As discussed before on this blog, the reviewer only gets a description of the tip of the iceberg – no access to the data and very little disclosure about how the data were generated/collected.
Ever been brought the data along with a comment "we would not have bothered you with this data but the p_value was so small"? (i.e. the other dozen studies we did before on this useless treatment had non-significant p_values so we did't trouble you with them)
Also you have to worry about reviewing standards – a statistician I was recently helping out told me they had to back off on multiplicity issues as the other statisticians at their university were not as strict and thier clients were starting to feel "hard done by" (and there are differences of opinion amongst statisticians).
> is simply about publications and citations
> rather than doing good science.
This often can be the case, but given the career pressures on people it should not be unexpected!
The cure does seem to be to have separate groups do essentially the same studies and to compare and contrast the results (preferrably with access to as much of their data as ethically possible).
Now the perecentage of statisticians that are trained and experienced at locating, extracting, contrasting and combining studies results is not as low as it was say 20 years ago – but it probably is still too low.
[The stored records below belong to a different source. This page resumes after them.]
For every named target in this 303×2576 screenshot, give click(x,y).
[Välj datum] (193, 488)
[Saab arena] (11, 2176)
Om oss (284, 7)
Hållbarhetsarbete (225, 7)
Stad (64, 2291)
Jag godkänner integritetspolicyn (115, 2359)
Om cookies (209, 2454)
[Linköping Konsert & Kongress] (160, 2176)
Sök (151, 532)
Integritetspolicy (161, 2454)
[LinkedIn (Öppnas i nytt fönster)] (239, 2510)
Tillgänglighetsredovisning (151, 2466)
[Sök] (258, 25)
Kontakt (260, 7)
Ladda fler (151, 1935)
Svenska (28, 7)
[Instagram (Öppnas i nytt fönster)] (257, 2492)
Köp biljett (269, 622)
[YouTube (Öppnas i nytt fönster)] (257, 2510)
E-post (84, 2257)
Ken: Further to my comment, it might have been interesting to check what perecentage of the original paper had a "qualified" statistician as a co-author. Unfortunately their survey did not have that question on it and it might take a bit of work to determine that.
Keith, agreed that statistical reviewing wont fix all the problems. It is impossible to detect that choice of covariates is based on achieving statistical significance of the effect of interest or that the result is based on an outlier. A requirement for review should be supply of a full statistical report that could be made available online after publication.
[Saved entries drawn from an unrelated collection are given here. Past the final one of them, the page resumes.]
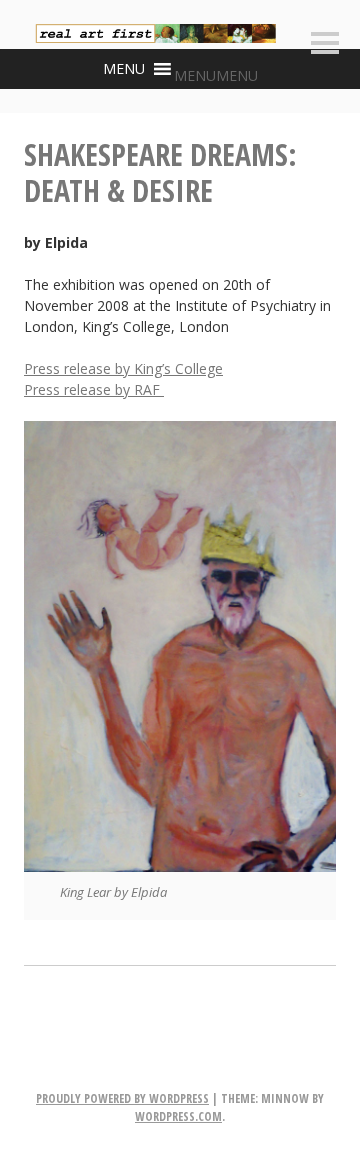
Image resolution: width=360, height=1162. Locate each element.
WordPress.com (178, 1116)
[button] (216, 75)
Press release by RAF (94, 389)
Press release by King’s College (123, 368)
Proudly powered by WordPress (122, 1098)
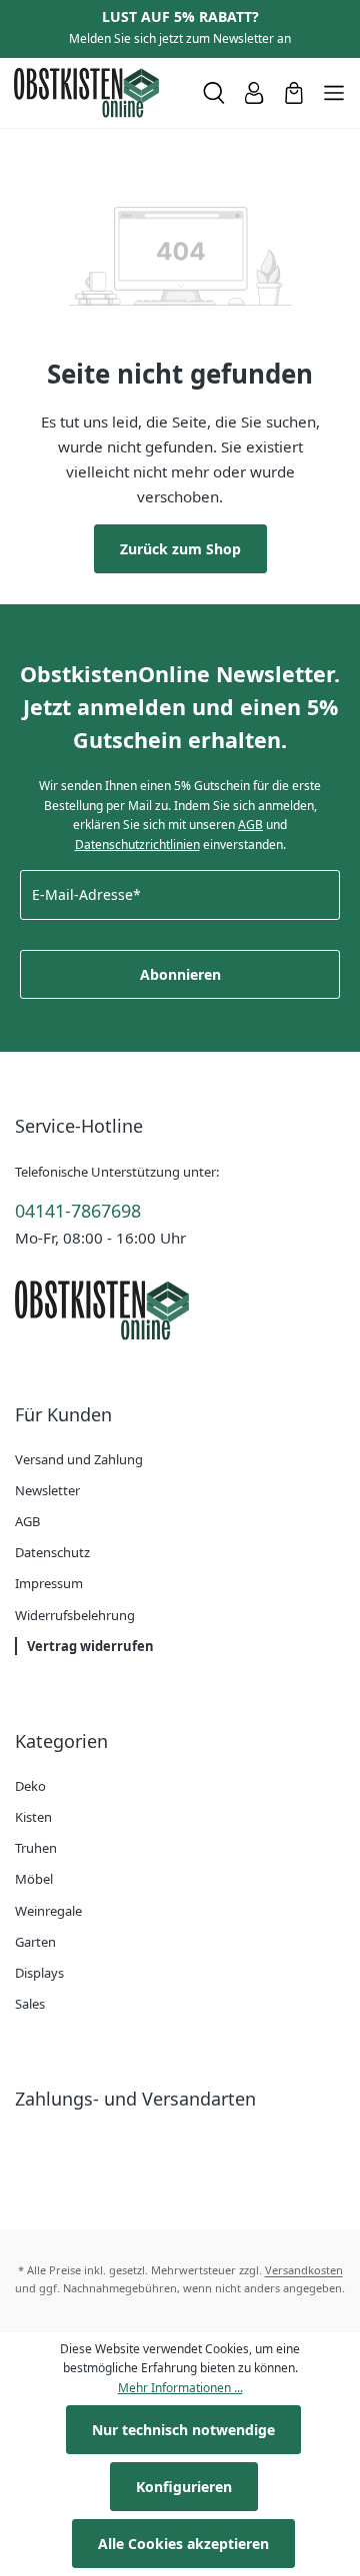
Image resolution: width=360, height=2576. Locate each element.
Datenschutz (52, 1552)
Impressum (49, 1583)
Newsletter (47, 1490)
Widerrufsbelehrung (75, 1615)
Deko (30, 1786)
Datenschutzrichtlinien (137, 844)
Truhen (36, 1848)
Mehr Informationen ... (180, 2387)
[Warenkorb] (294, 93)
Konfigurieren (184, 2486)
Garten (35, 1942)
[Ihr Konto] (254, 93)
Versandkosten (304, 2269)
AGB (250, 824)
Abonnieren (180, 974)
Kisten (33, 1817)
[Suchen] (214, 93)
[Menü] (334, 93)
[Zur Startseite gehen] (100, 93)
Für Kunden (63, 1414)
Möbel (34, 1879)
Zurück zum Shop (180, 548)
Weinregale (48, 1911)
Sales (30, 2004)
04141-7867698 (78, 1211)
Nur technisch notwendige (183, 2429)
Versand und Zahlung (79, 1459)
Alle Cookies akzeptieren (183, 2543)
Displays (39, 1973)
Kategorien (61, 1741)
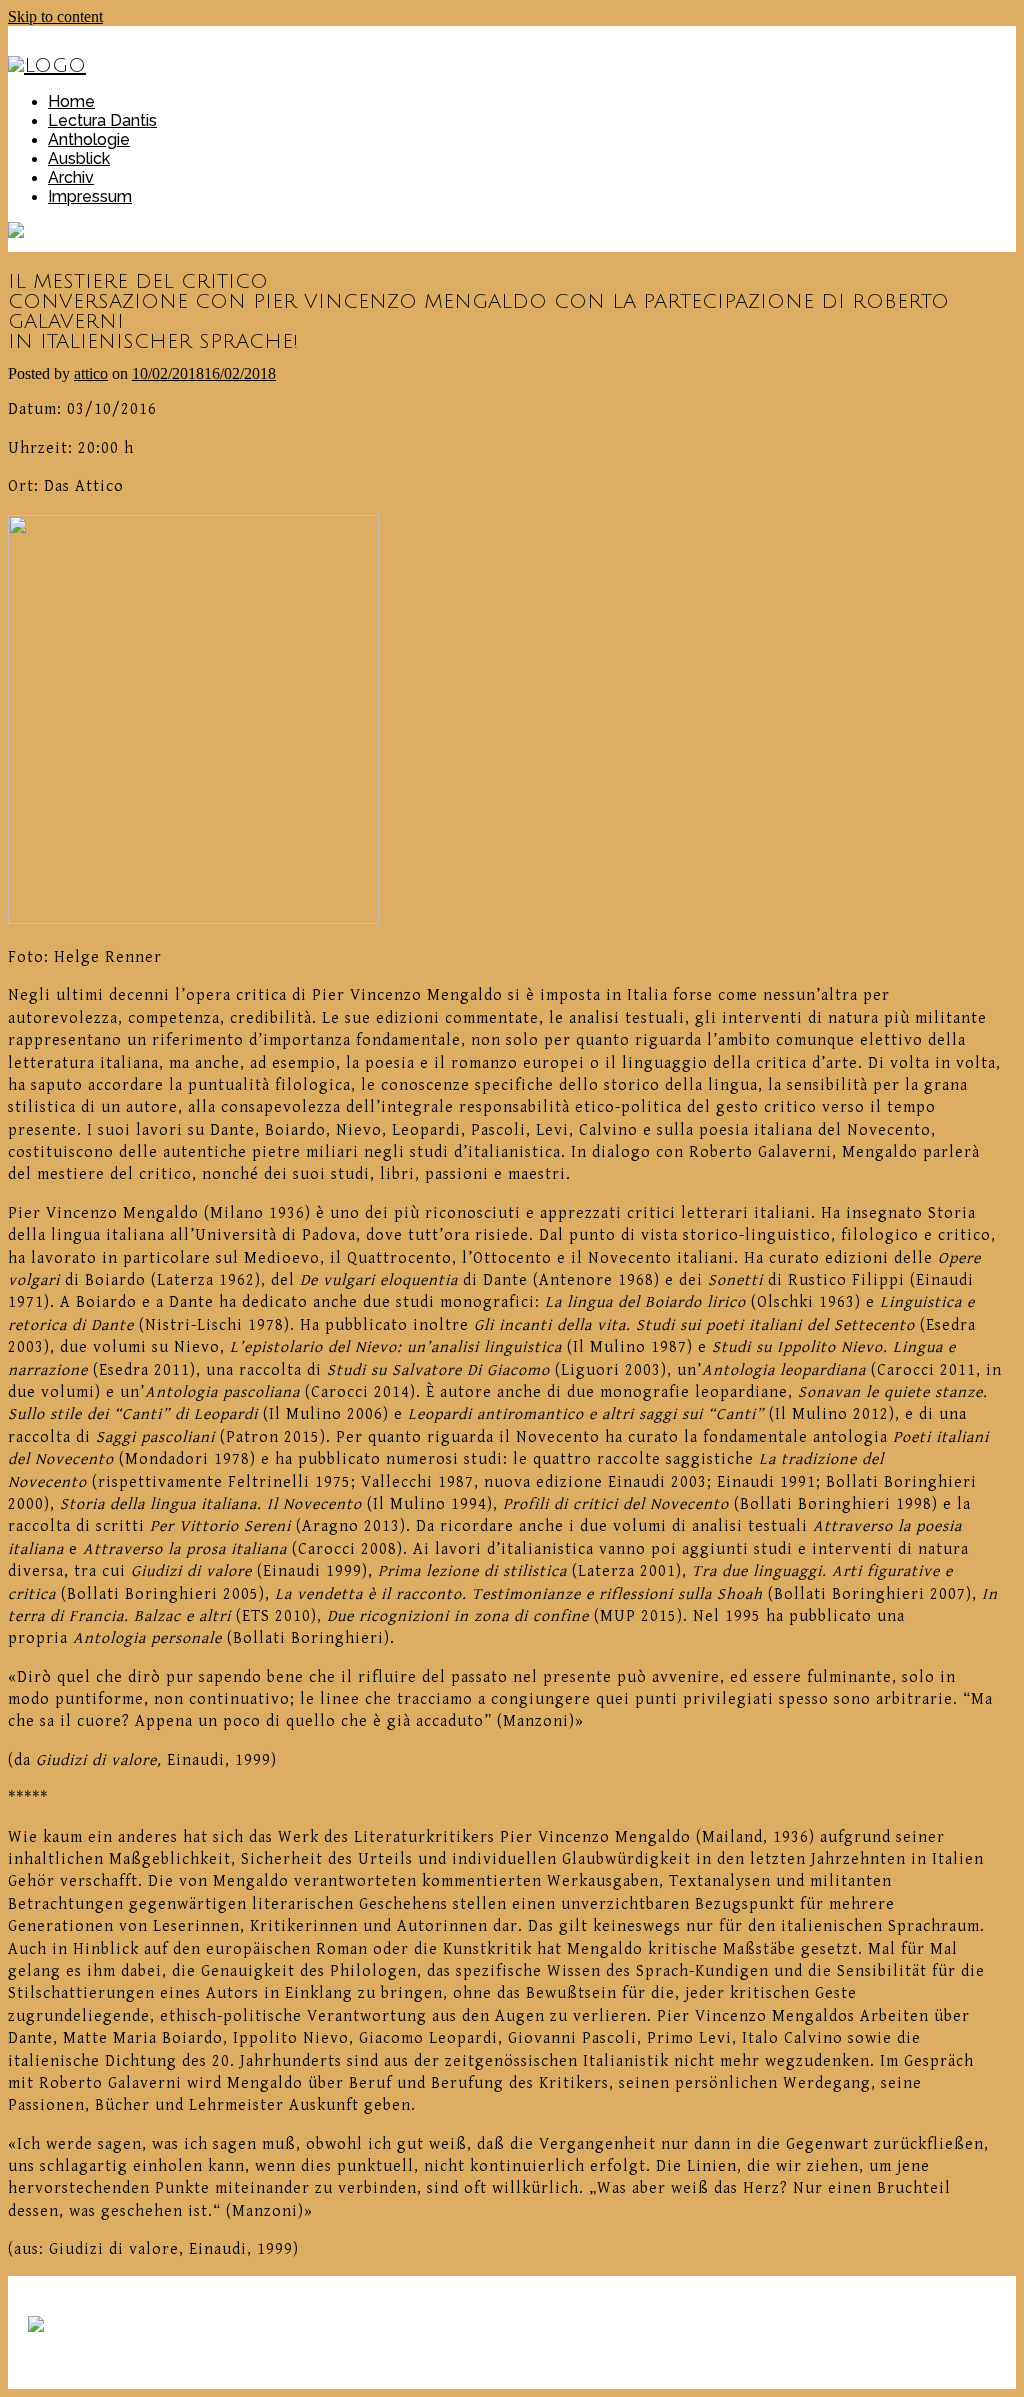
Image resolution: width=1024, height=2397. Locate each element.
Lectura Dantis (102, 120)
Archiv (71, 177)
I expect that eventually publication of epidemiology in the major medical journals will require a protocol and prespecified analysis prior to data collection, the same as for clinical trials.
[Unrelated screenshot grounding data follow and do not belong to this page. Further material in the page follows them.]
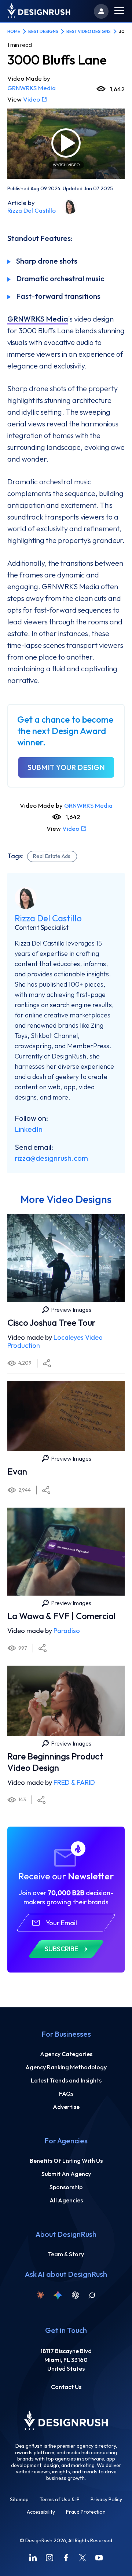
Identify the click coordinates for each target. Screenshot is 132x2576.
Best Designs (43, 31)
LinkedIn (29, 1129)
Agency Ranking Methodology (66, 2067)
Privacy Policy (106, 2499)
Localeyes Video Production (55, 1341)
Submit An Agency (66, 2173)
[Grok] (92, 2295)
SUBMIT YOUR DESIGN (66, 767)
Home (13, 31)
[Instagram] (49, 2557)
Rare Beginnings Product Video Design (55, 1762)
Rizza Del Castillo (31, 210)
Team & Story (66, 2254)
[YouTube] (99, 2557)
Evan (17, 1471)
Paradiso (67, 1630)
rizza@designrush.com (51, 1158)
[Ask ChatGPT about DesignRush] (75, 2295)
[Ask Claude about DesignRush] (40, 2295)
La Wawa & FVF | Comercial (61, 1615)
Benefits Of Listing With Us (66, 2160)
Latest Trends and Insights (66, 2080)
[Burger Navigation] (119, 11)
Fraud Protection (86, 2512)
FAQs (66, 2093)
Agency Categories (66, 2054)
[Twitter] (82, 2557)
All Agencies (66, 2200)
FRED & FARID (74, 1782)
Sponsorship (66, 2187)
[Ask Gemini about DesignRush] (58, 2295)
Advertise (66, 2106)
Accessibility (41, 2512)
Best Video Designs (88, 31)
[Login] (101, 11)
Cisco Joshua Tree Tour (51, 1322)
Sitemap (19, 2499)
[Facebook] (66, 2557)
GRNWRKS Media (31, 88)
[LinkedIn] (33, 2557)
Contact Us (66, 2386)
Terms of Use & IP (60, 2499)
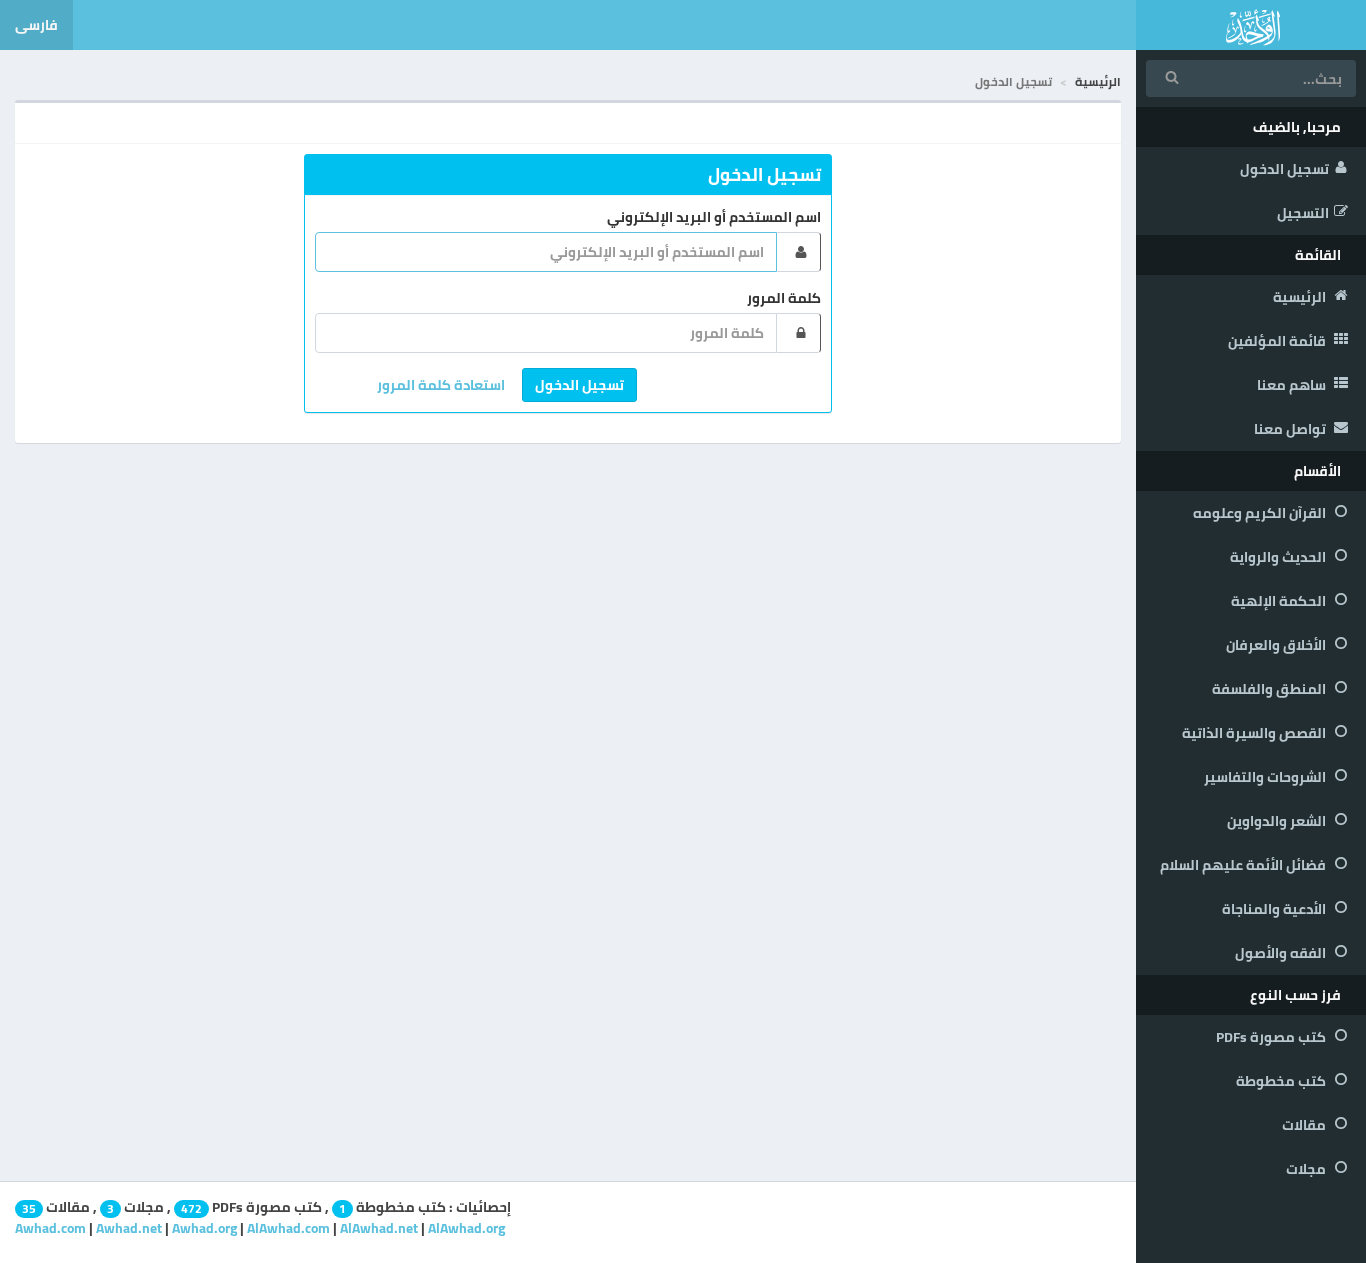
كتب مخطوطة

The main problem is the need to publish and to publish the need for significant results. Publication of well designed negative studies would help researchers resist the temptation to be creative.
Please see http://www.bcn-nic.nl/replyVul.pdf for a reply by some of the authors that are criticized.
For those interested, you can find our response to this reply here:
Here is our invited reply
Thanks, all, for the updates. I'll post something about this on the blog soon.
Okay, firstly this here page says:
"Sign in to comment, or comment anonymously.
Remember personal info?"
Next, assuming that it's true that many of the unexpectedly strong experimental results have involved researchers fiddling the figures, where's your own control? Have you examined papers where results were not very impressive, and found that researchers in those cases were more honest? Granted, it's difficult to get such papers published, especially if the guys in the laboratory across town are making up muchdmore exciting figures. But if you only look at the suspiciously successful papers, aren't you cherry-spicking the evidence too? Maybe the scientists with less impressive results to report aren't any more honest than the high-fliers, just less imaginative.
Having said that, other research published recently indicates that overall, around 2 per cent of professional scientists have fiddled figures for experiments (I assume high school lab work, for instance, doesn't count), and 14 per cent know someone, perhaps co-authored with someone who did. But we certainly can't assume that brain scientists have the same just-fake-it rate as all scientists. There are all sorts of variables. The chance of being found out when someone tries to replicate the work, the temptation of bribery from pharmaceutical companies…
This analysis technique was used to obtain the vast majority of the implausibly high correlations in our survey sample. In addition, we argue that other analysis problems likely created entirely spurious correlations in some cases.